- **AIM OF THE EXERCISE**
Copy out each record that follows exactly, and omit any picture you find.
*** Opening GIVEN RECORDS ***
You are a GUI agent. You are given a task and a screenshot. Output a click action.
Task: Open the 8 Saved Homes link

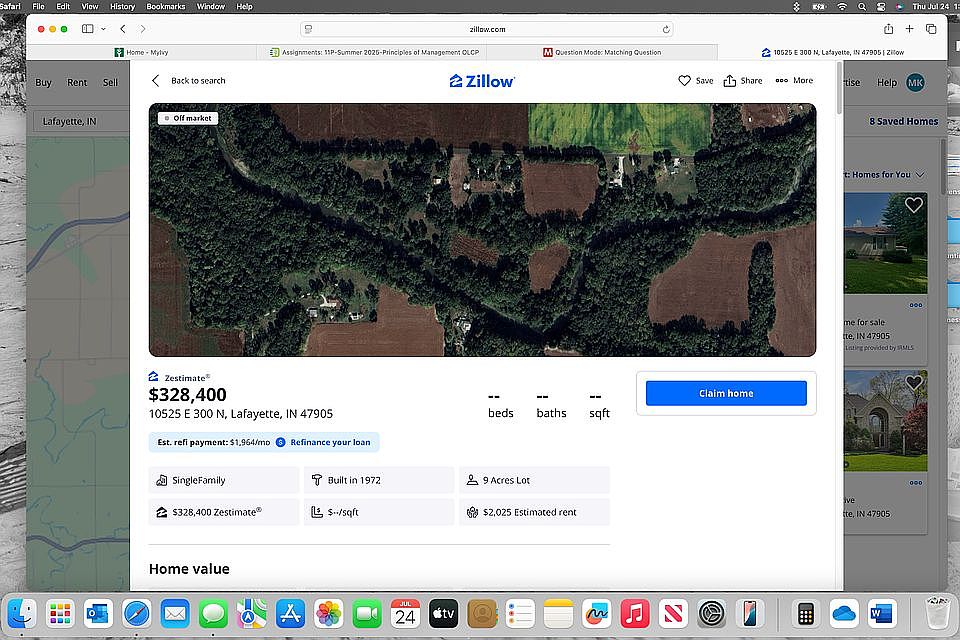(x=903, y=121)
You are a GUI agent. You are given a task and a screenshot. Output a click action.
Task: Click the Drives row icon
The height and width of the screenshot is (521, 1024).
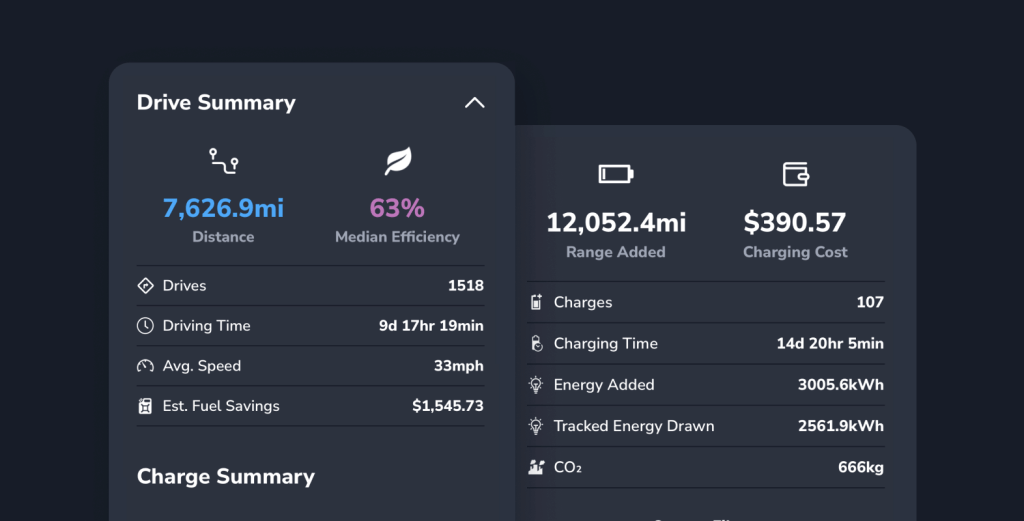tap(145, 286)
*** Closing GIVEN RECORDS ***
- **REPLY**
You are a GUI agent. You are given a task and a screenshot. Output a click action.
Task: Open the 8 Saved Homes link

(x=903, y=121)
You are a GUI agent. You are given a task and a screenshot. Output a click action.
Task: Click the Drives row icon
The height and width of the screenshot is (521, 1024).
tap(145, 286)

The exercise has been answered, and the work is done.